東日本大震災津波をはじめ災害からの着実な復興とふるさと振興の推進のための2019年度地方財政の充実・強化を求める請願

(要旨)
 東日本大震災津波及び2016年台風第10号災害からの速やかな復興とふるさと振興をはじめ、県政の重要課題への迅速な対応、地方公共団体における確実な行政運営の推進、そして、その基盤となる地方公務員の人材確保等に向けて、地方財政の充実・強化を図るよう、2019年度の地方財政措置について、政府に対して意見書を提出するよう請願する。
(理由)
 本県では、東日本大震災津波や2016年台風第10号災害からの速やかな復旧・復興が課題であり、安定した財源措置が不可欠となっているほか、度重なる非常災害に備えた体制強化も重要な課題となっている。さらに、子供子育て支援策の充実、医療・介護などの社会保障への対応、地域交通の維持などの諸課題が山積しているほか、2019年度は三陸防災復興プロジェクト2019やラグビーワールドカップ2019™など、県政の重要な局面となる。
 しかしながら、地方公務員をはじめとした公的サービスを担う人材が限られる中で、新たなニーズへの対応と細やかな公的サービスの提供が困難となっており、人材確保を進めるとともに、これに見合う地方財政の確立を目指す必要がある。
 政府は、2018年6月15日に経済財政運営と改革の基本方針2018を閣議決定した。東日本大震災等からの復興に関しては、最重要課題と位置付けるとともに、2018年度中を目途に復興・創生期間における基本方針の見直しを行うこと、国の復興期間10年間の復興事業費の見込額をもとに復興を進めるとしているが、本県の復興状況を踏まえれば、ハード面での復興は着実に進捗しつつあるものの、なりわいの再生などの地域経済の回復、被災者の心身のケアやコミュニティ形成支援などのソフト面の対策は長期にわたる対策が不可欠であり、引き続き国による確実な財源措置が必要といえる。
 さらに、働き方改革、人材投資・教育、子供子育て支援策の充実のために、地方一般財源の総額について、2018年度地方財政計画と実質的に同水準を確保するとしている。一方、少子化・人口減少を見据え、歳出改革等の加速・拡大に向け、歳出効率化等に努める自治体を支援するとともに、見える化の推進等を通じて改革意識を高め、業務改革の取組等の成果を地方財政計画及び基準財政需要額の算定基礎に反映すること、公共サービスの広域化・共同化の着実な推進や行政手続コストの削減に向けた取組を進めると明記しており、地方財政への影響も懸念される。本来、必要な公共サービスを提供するため、財源面を担保するのが地方財政計画の役割であり、地方財政需要を的確に算定し、地方財政計画に反映することが不可欠である。
 加えて、政府の同一労働同一賃金の一環として、地方公共団体における臨時的任用職員及び非常勤職員の処遇改善を目的とした地方公務員法及び地方自治法の一部を改正する法律が2020年4月1日に施行されることとなり、現在、各地方公共団体では、会計年度任用職員制度の導入に向けて業務内容を踏まえた配置の方向性、職員の処遇及び財源確保対策などの検討に着手しており、今後本格化する。
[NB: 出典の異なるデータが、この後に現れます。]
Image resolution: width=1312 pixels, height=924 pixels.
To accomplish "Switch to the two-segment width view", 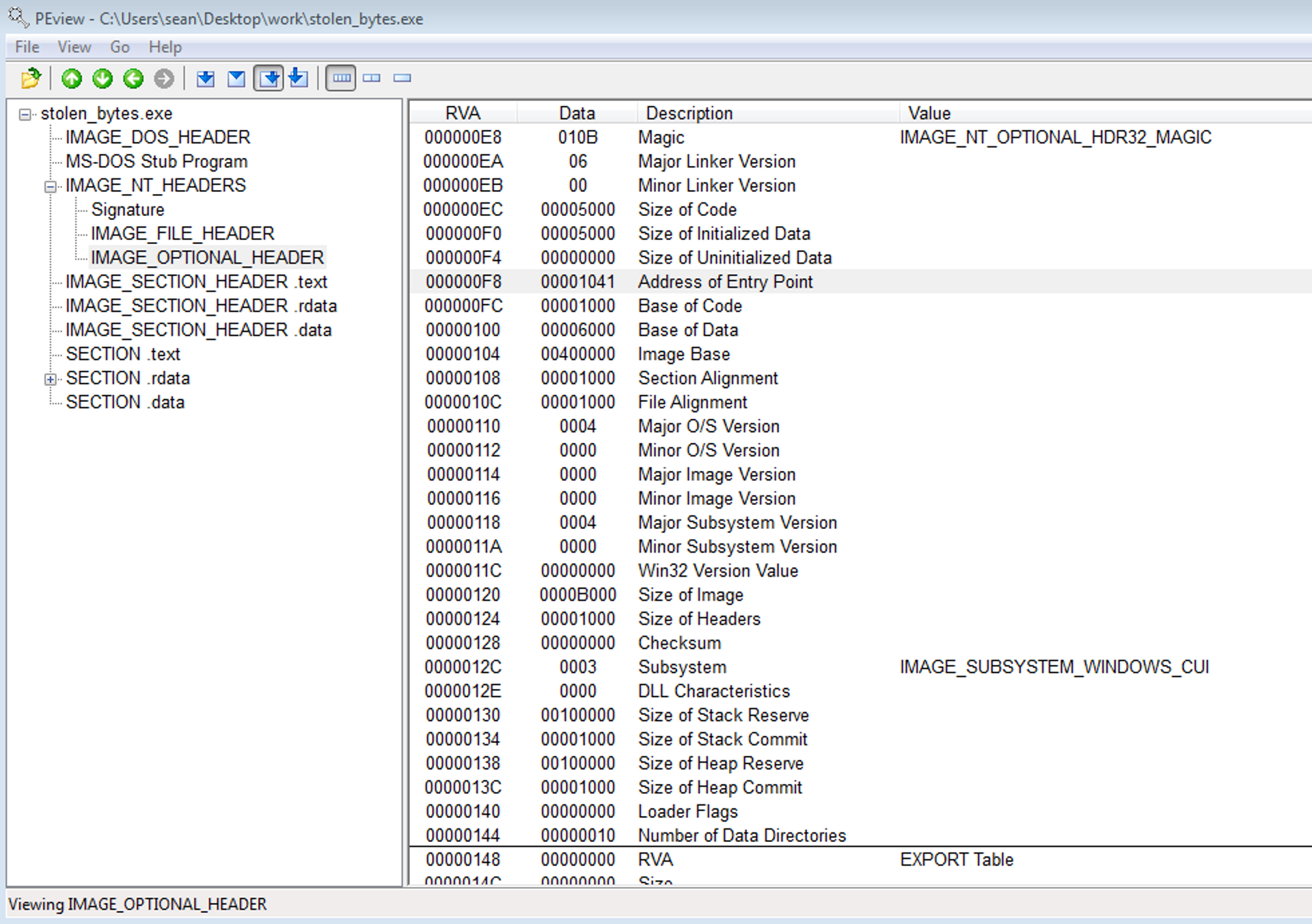I will [x=372, y=79].
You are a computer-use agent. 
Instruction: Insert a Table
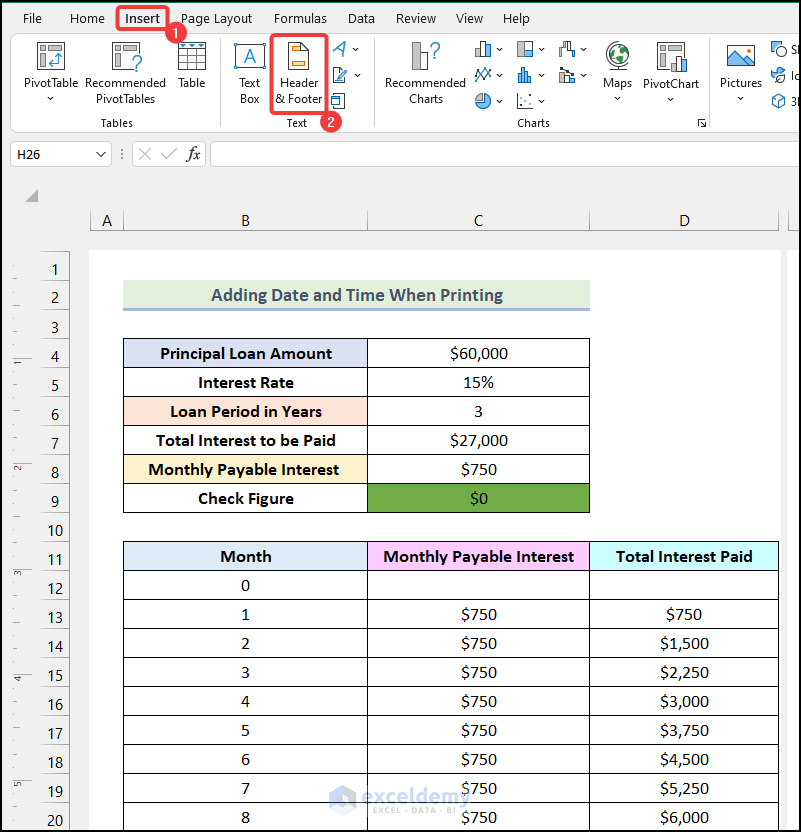pos(192,70)
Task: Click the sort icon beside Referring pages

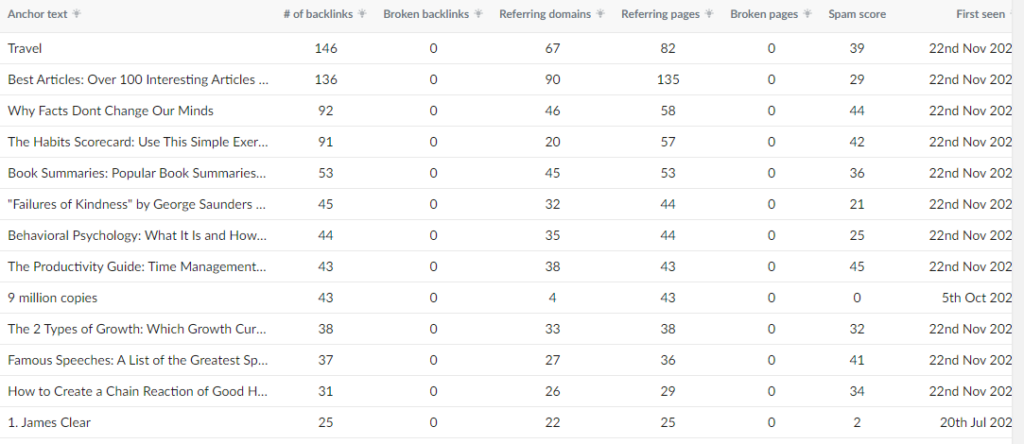Action: 710,14
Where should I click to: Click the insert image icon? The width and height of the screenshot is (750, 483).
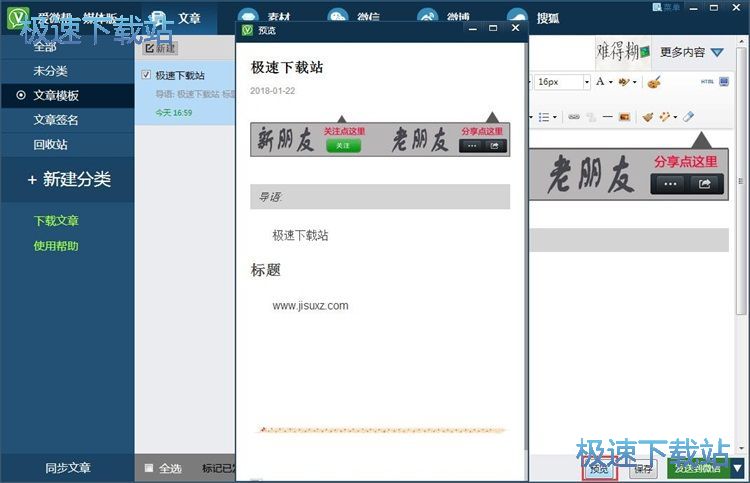click(x=625, y=117)
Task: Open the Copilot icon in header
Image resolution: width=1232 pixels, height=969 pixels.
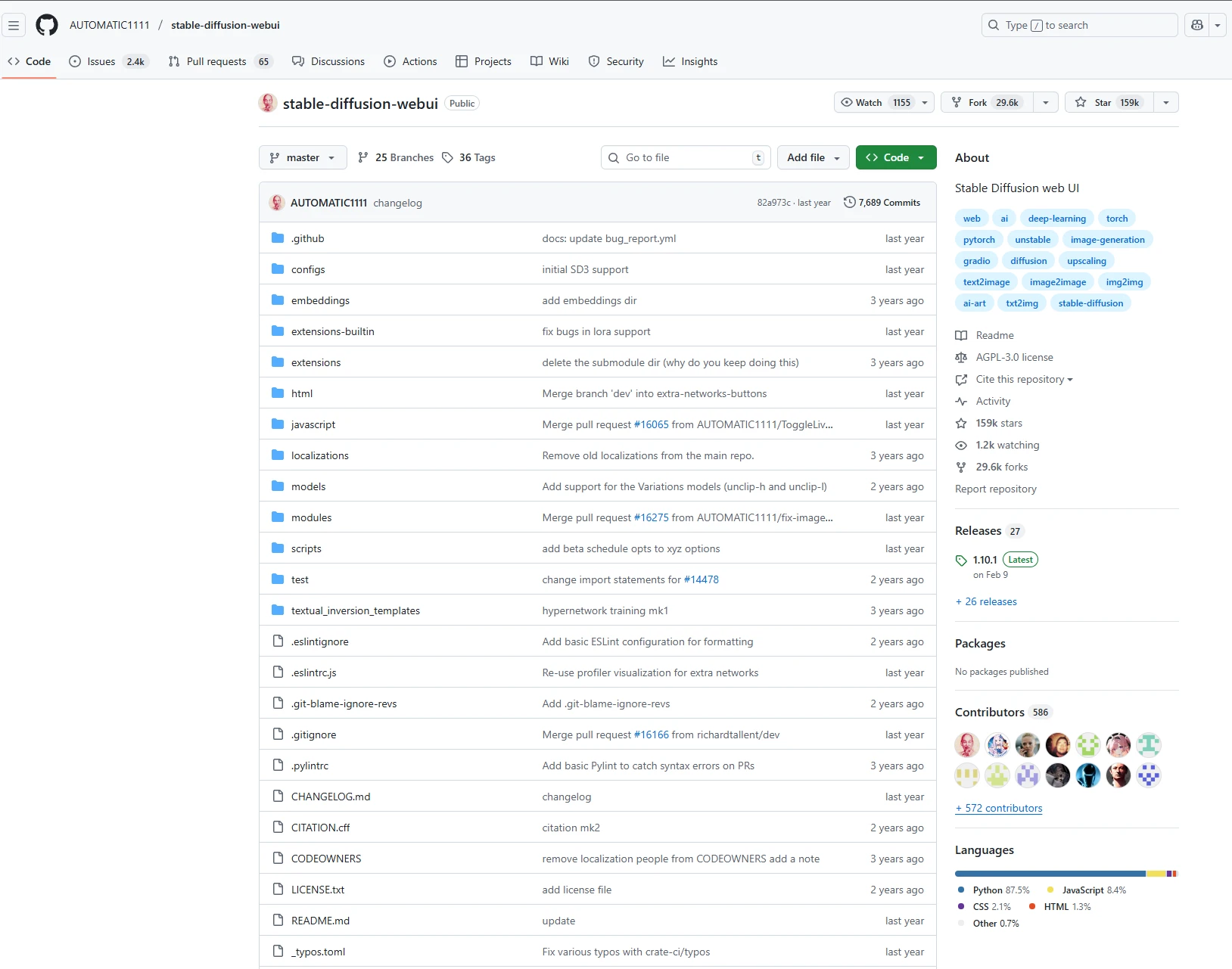Action: tap(1197, 25)
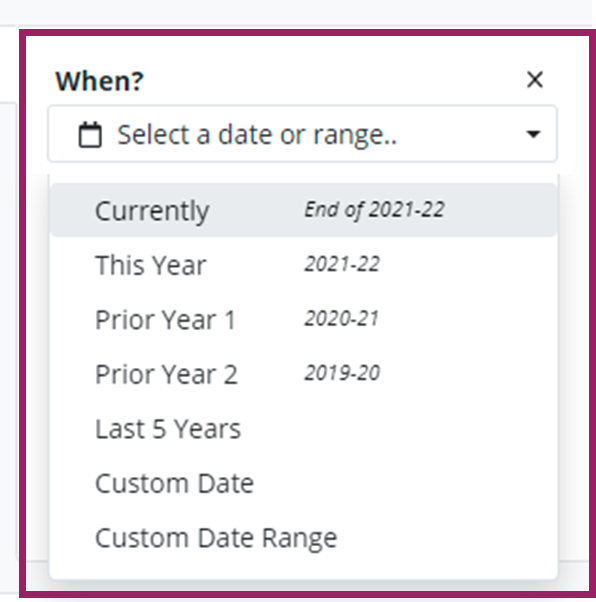The image size is (596, 602).
Task: Choose This Year from the list
Action: pyautogui.click(x=303, y=265)
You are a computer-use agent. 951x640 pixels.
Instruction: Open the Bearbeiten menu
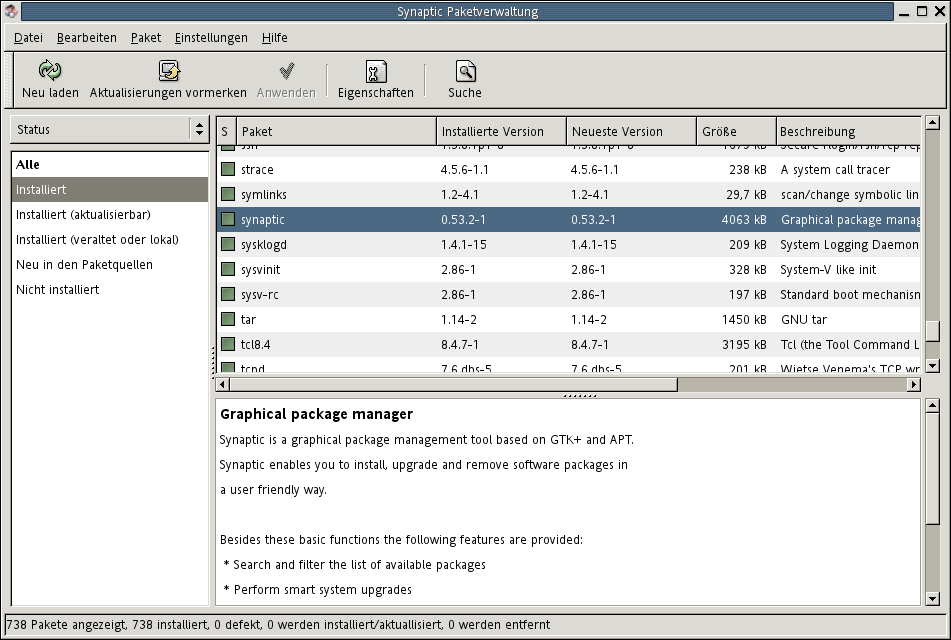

この法律を適正に運用するためには、任期の定めのない常勤職員を中心とする公務運営の原則を維持することを前提とし、かつ、会計年度任用職員への期末手当の支給をはじめとした処遇改善に係る経費を適切に地方交付税に算定するなどの一層の地方財政対策が求められる。
 こうした状況を踏まえ、2019年度の政府予算と地方財政の検討に当たっては、歳入・歳出を的確に見積もり、地方財政の確立、さらには従事する地方公共団体の人材確保などが必要である。
 以上のことから、地方自治法第99条の規定により、次の事項について、政府に意見書を提出するよう請願する。

(請願項目)
1 2019年度地方財政計画の策定に当たり、東日本大震災津波及び2016年台風第10号災害からの復旧・復興をはじめ、子供子育て支援、社会保障、災害対策、地域交通対策、人口減少対策、ふるさと振興策(まち・ひと・しごと創生事業) など、増大する地方自治体の財政需要を的確に把握し、これに見合う地方一般財源総額の確保を図ること。
2 政府が2018年度中を目途に行うとしている、東日本大震災津波の復興・創生期間における基本方針の見直しに当たっては、切れ目のない被災者支援と産業・生業の再生に係る支援措置の継続・強化に力点を置き、国が定める復興期間(10年)にかかわらず、地方公共団体が施策を進めるために必要な復興事業費総額の確保を図ること。
3 災害時においても住民の命と財産を守る防災・減災事業は、これまで以上に重要であり、自治体庁舎をはじめとした公共施設等の耐震化や緊急防災・減災事業の対象事業の拡充と十分な期間の確保を行うこと。
4 地方交付税の財源保障機能・財政調整機能の強化を図り、市町村合併の算定特例の終了を踏まえた新たな財政需要の把握、小規模地方公共団体に配慮した段階補正の強化などの対策を講じること。併せて、地方交付税原資の確保のため、対象国税4税(所得税・法人税・酒税・消費税)の法定率の引き上げを行うこと。また、人口急減・急増自治体の行財政運営に支障が生じることがないよう、地方交付税算定のあり方を引き続き検討すること。
5 地方公共団体の基金残高を、地方財政計画や地方交付税に反映させないこと。
 6 地方公共団体における会計年度任用職員制度導入に当たっての臨時・非常勤職員の処遇改善に係る地方財政措置を適切に講じること。併せて、地方公共団体の公務運営に当たっては、任期の定めのない常勤職員を中心とする公務運営の原則を維持する観点から、常勤の地方公務員の確保に係る地方財政措置の拡充を図ること。


受理番号:71
受理年月日:平成30年6月28日

日米合同委員会での合意に沿わない米軍機の低空飛行訓練は中止するよう国に求める請願


(要旨)
 去る4月2日、動画投稿サイトYouTubeに、在日米軍三沢基地(青森県)第35戦闘航空団所属のアメリカ空軍F-16ファイティング・ファルコン戦闘機による日本の山間部での低空飛行訓練のコックピットからの映像が掲載された。(USA Military Channel)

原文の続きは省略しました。